── Records supplied ──

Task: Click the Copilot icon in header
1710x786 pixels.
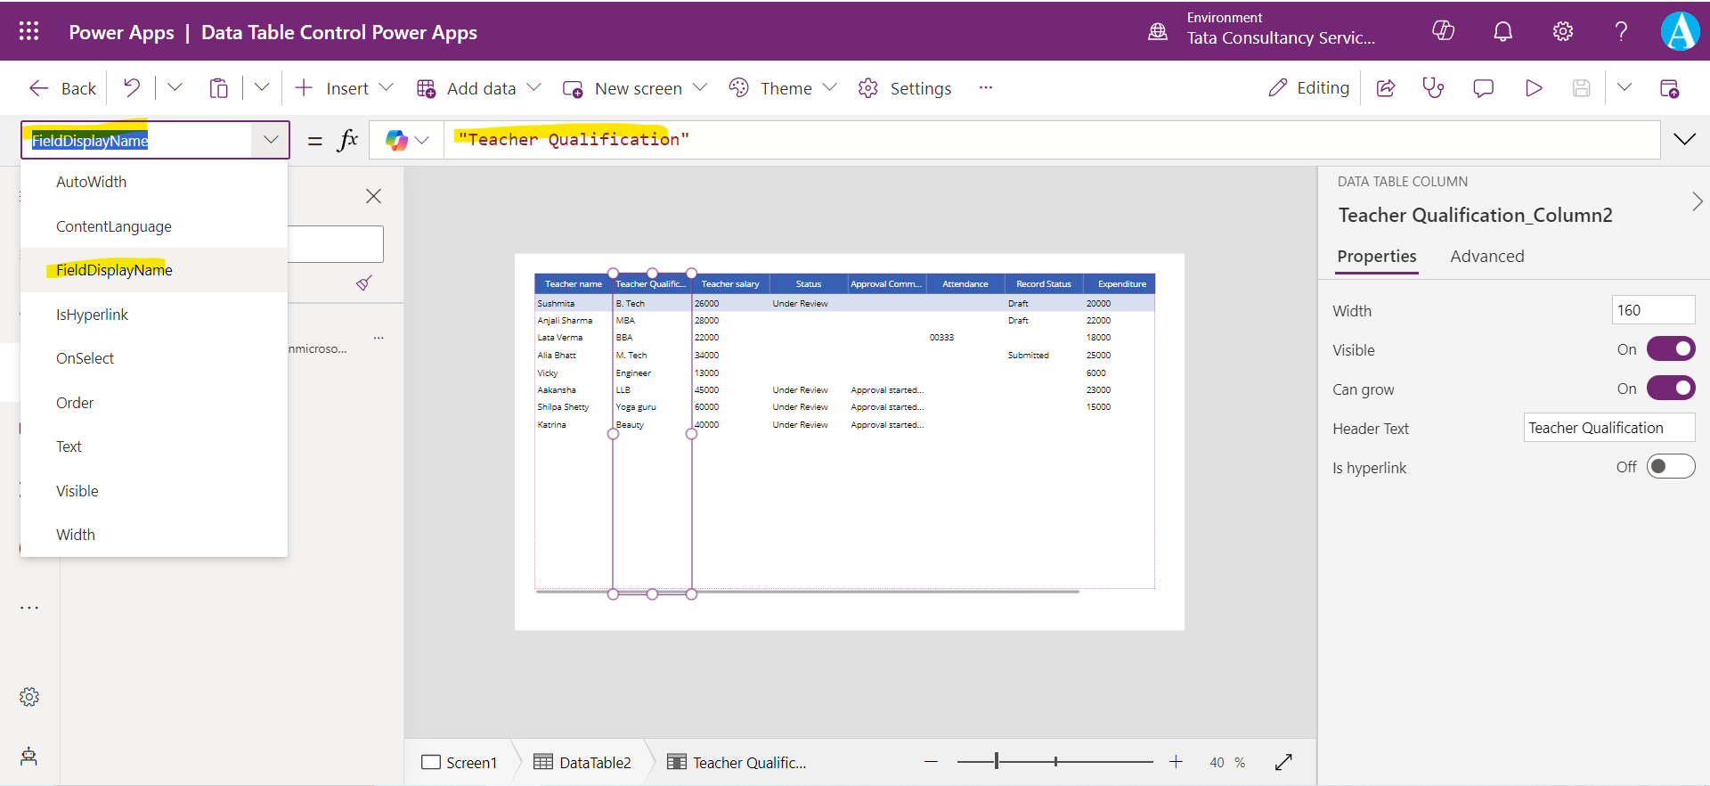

───
── Records supplied ──

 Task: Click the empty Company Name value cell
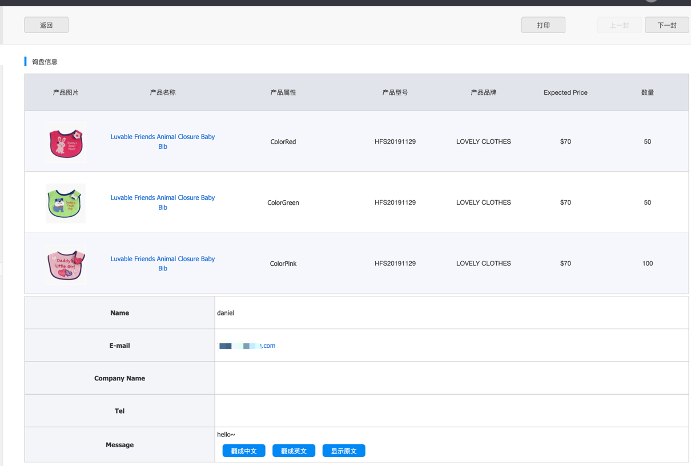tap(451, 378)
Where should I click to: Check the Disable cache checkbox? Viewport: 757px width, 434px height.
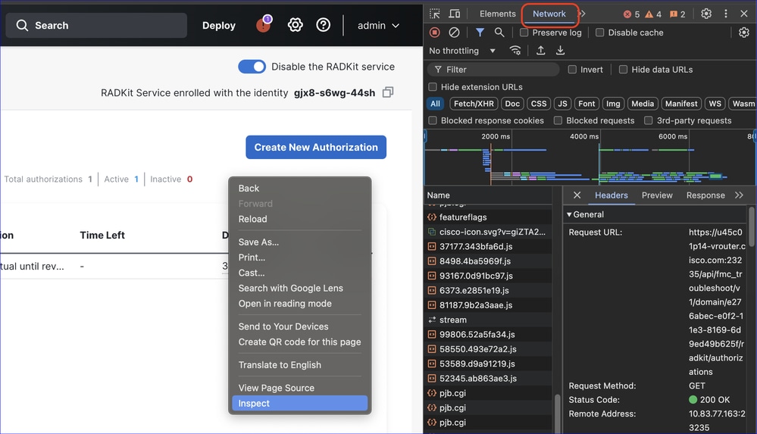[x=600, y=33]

───
── Records supplied ──

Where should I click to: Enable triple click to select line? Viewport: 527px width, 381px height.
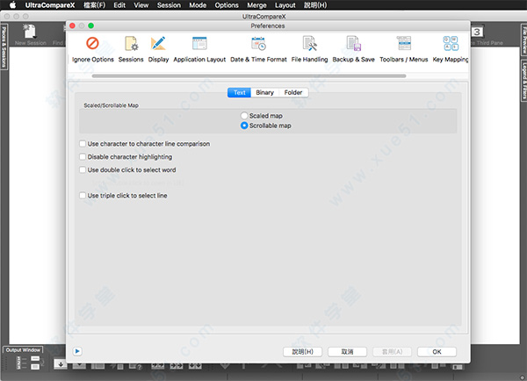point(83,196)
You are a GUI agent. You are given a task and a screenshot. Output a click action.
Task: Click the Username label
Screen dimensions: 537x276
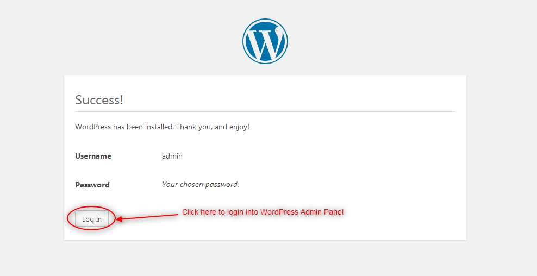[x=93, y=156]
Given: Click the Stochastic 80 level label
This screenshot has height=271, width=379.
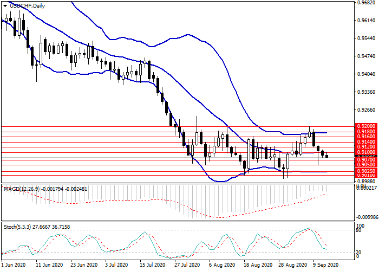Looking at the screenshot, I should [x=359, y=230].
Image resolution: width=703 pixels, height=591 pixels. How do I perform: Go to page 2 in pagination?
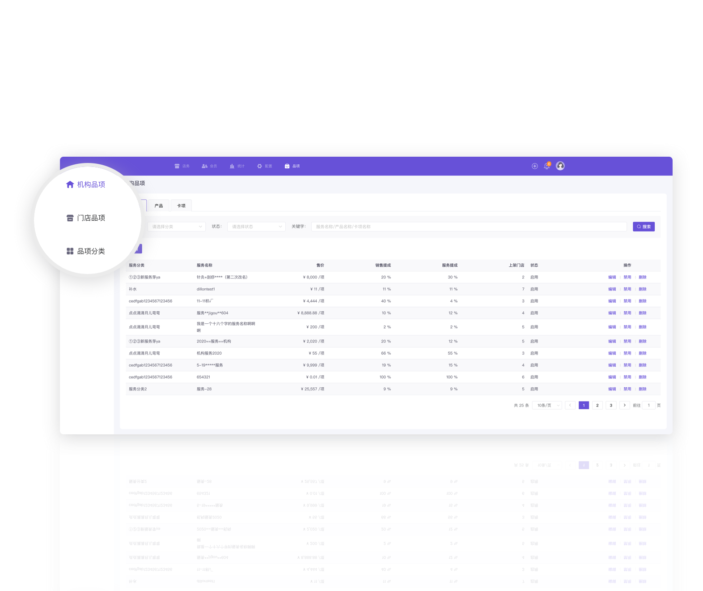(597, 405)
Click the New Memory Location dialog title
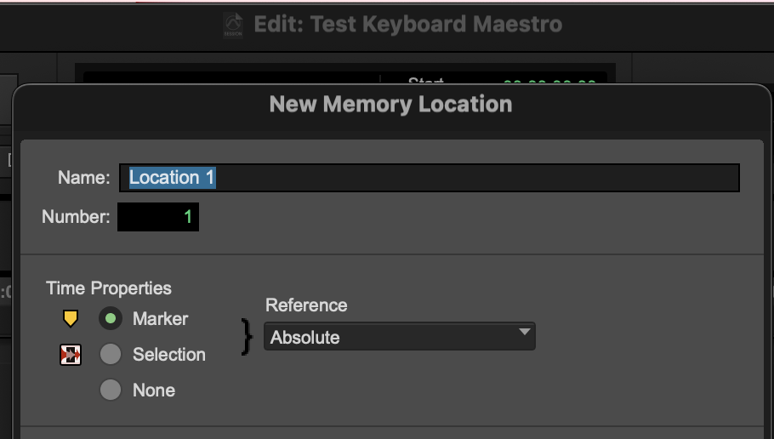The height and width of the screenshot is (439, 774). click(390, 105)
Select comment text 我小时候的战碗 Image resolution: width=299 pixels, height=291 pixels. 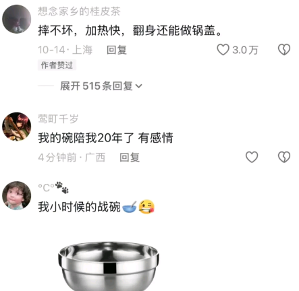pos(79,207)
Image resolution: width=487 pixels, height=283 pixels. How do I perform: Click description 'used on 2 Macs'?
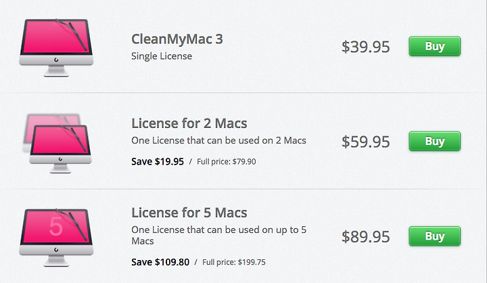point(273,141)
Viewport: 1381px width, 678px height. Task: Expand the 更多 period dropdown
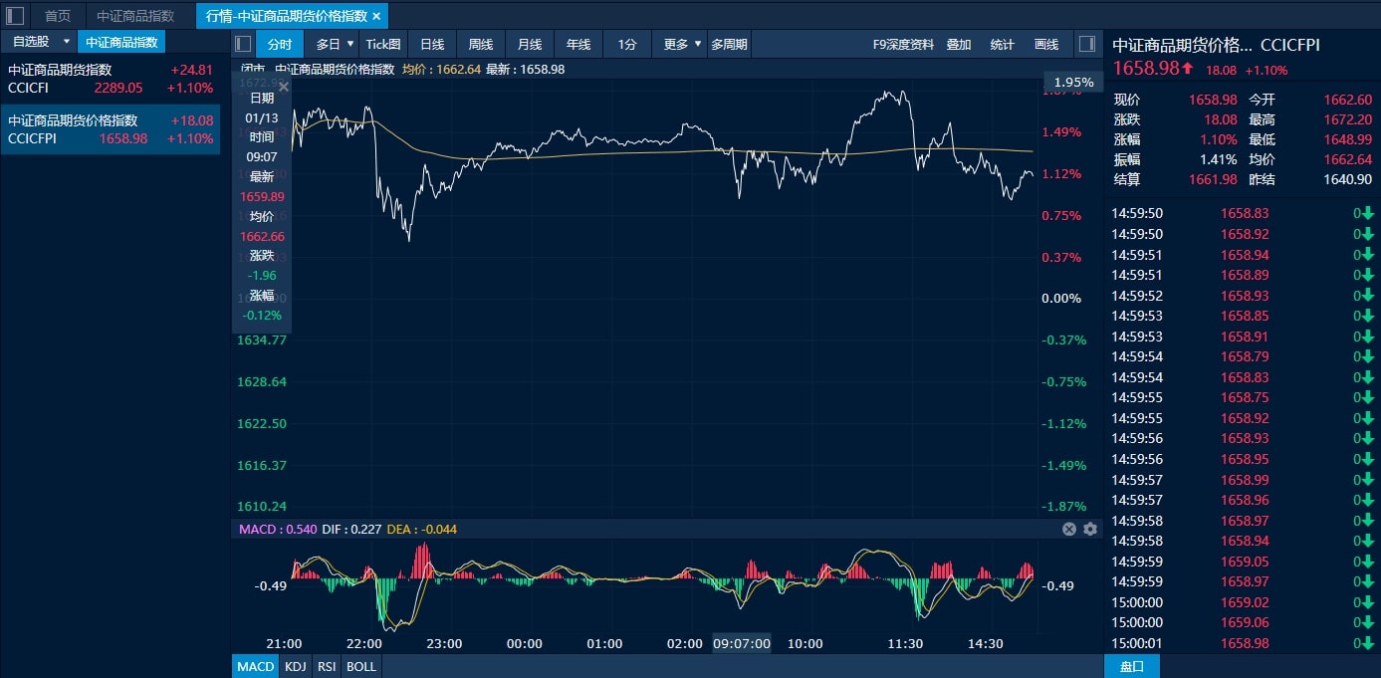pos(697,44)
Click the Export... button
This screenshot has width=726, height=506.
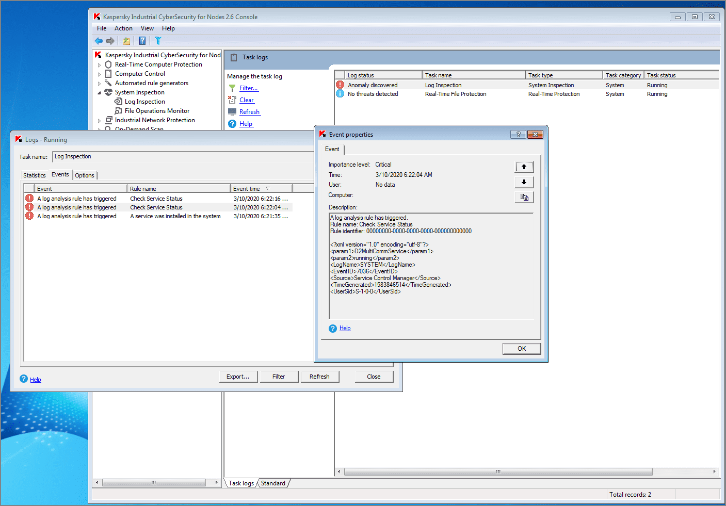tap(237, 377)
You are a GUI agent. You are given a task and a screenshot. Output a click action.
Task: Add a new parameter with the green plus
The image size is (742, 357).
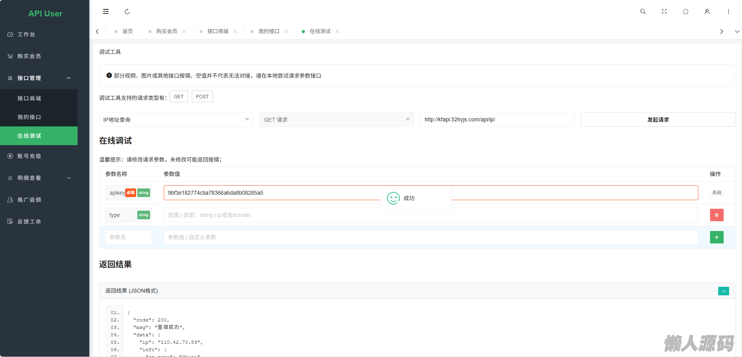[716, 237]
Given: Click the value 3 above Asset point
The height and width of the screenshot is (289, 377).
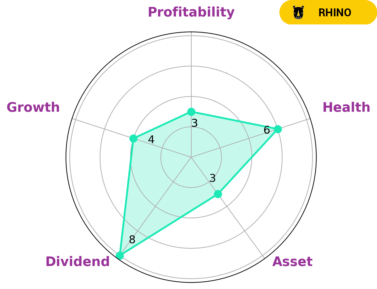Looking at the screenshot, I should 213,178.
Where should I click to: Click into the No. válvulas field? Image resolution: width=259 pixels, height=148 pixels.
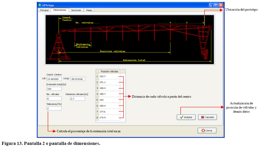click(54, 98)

───

• _Work item_:
Find the word "label" in the records. Copy every line it appears in.

• _Response to this task_:
Task: Click the Username label
Given: Click the Stochastic 80 level label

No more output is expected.